↓↓↓
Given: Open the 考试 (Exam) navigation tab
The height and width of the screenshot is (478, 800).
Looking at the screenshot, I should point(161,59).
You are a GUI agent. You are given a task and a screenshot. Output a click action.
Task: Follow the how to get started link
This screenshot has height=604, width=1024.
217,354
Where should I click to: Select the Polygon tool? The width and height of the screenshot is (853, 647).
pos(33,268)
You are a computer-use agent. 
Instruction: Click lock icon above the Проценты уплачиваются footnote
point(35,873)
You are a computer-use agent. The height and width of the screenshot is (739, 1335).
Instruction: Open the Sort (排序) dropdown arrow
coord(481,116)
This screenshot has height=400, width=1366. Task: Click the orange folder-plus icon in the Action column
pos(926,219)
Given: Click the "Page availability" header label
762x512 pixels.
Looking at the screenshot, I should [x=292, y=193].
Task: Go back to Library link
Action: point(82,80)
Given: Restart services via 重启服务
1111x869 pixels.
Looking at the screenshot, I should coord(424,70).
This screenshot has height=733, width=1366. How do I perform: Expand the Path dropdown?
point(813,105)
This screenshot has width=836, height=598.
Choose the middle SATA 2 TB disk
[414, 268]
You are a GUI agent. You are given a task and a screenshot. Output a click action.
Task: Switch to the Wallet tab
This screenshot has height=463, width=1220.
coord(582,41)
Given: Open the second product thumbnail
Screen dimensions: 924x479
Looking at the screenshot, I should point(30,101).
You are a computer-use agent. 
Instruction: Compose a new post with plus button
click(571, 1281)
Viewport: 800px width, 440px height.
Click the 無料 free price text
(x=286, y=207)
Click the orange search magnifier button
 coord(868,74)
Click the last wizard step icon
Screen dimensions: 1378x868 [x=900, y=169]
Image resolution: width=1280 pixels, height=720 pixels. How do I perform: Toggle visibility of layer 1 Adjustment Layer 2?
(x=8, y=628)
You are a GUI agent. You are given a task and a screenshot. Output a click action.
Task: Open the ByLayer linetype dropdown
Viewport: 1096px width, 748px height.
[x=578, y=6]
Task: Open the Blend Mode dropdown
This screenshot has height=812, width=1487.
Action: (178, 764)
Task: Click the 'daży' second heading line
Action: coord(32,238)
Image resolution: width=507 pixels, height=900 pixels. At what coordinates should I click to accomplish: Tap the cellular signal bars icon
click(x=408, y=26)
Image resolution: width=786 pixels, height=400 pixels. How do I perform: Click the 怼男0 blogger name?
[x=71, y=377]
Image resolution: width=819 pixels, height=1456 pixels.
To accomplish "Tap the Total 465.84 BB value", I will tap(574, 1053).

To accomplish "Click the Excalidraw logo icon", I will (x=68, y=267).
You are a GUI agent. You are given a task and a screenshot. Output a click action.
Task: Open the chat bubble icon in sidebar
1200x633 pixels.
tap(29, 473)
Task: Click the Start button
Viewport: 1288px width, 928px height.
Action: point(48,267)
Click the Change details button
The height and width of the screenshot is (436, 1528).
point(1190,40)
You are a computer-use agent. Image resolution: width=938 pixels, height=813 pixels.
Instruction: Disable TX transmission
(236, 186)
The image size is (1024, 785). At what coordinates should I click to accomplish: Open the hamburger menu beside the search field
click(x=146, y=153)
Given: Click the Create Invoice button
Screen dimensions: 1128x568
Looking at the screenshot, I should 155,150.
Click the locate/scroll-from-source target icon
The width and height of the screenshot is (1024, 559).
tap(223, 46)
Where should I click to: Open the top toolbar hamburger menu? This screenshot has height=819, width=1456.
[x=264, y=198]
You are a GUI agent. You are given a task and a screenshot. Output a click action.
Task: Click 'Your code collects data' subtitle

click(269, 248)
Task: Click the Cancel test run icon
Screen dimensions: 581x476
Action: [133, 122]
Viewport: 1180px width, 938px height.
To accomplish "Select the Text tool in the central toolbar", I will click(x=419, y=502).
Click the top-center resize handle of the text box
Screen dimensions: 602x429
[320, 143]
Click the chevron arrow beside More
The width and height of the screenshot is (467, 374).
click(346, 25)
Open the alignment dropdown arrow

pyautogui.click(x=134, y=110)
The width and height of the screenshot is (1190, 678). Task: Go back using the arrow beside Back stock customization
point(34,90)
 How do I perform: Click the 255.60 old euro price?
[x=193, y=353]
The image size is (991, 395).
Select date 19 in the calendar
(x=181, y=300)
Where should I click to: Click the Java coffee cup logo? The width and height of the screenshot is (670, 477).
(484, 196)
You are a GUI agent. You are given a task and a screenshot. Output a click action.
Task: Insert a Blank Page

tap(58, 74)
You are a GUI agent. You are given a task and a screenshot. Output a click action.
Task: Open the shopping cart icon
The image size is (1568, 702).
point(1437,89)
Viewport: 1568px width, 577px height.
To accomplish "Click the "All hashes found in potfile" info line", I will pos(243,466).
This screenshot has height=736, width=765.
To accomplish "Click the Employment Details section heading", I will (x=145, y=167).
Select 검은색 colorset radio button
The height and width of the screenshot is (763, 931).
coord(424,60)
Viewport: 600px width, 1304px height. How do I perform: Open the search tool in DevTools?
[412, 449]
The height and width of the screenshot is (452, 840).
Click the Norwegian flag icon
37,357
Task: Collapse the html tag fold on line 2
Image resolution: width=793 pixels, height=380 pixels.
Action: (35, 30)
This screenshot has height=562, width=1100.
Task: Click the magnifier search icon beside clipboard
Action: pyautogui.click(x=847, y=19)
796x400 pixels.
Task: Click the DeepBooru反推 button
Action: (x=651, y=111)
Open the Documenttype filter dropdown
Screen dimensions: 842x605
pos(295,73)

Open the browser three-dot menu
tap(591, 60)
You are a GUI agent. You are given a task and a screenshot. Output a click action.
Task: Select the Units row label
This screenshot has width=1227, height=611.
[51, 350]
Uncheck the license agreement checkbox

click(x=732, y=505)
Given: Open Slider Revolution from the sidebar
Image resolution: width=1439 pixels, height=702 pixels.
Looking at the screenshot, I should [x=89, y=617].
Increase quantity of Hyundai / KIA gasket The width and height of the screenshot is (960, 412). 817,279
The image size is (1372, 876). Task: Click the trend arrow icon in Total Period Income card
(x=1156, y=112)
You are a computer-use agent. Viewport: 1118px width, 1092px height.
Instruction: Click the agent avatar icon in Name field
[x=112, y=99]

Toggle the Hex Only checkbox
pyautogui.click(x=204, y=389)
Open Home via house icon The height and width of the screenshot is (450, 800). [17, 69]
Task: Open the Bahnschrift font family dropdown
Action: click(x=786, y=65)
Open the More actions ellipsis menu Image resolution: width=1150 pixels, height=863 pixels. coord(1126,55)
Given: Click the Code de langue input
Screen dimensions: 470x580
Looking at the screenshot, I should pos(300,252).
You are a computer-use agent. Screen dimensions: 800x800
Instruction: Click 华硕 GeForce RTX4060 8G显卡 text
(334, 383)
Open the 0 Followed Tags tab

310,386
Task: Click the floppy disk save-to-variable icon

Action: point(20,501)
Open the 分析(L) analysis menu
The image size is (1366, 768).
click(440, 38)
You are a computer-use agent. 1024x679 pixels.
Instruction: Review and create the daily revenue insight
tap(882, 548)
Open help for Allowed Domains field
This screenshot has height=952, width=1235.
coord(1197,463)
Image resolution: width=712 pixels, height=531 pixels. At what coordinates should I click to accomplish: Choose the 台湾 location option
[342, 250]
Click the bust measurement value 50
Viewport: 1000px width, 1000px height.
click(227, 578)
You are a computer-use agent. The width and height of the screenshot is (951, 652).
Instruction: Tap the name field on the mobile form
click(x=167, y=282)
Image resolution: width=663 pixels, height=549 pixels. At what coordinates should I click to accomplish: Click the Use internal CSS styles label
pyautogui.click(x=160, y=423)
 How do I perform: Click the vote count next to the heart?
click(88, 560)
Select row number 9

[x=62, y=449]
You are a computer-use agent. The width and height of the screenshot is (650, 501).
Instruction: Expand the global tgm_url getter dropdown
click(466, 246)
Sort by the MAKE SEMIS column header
↑↑↑
> _TASK GOAL_
From the listing above, collect every line that mentions the word "header".

> _TASK RESULT_
Given: Click the "Page availability" header label
Sort by the MAKE SEMIS column header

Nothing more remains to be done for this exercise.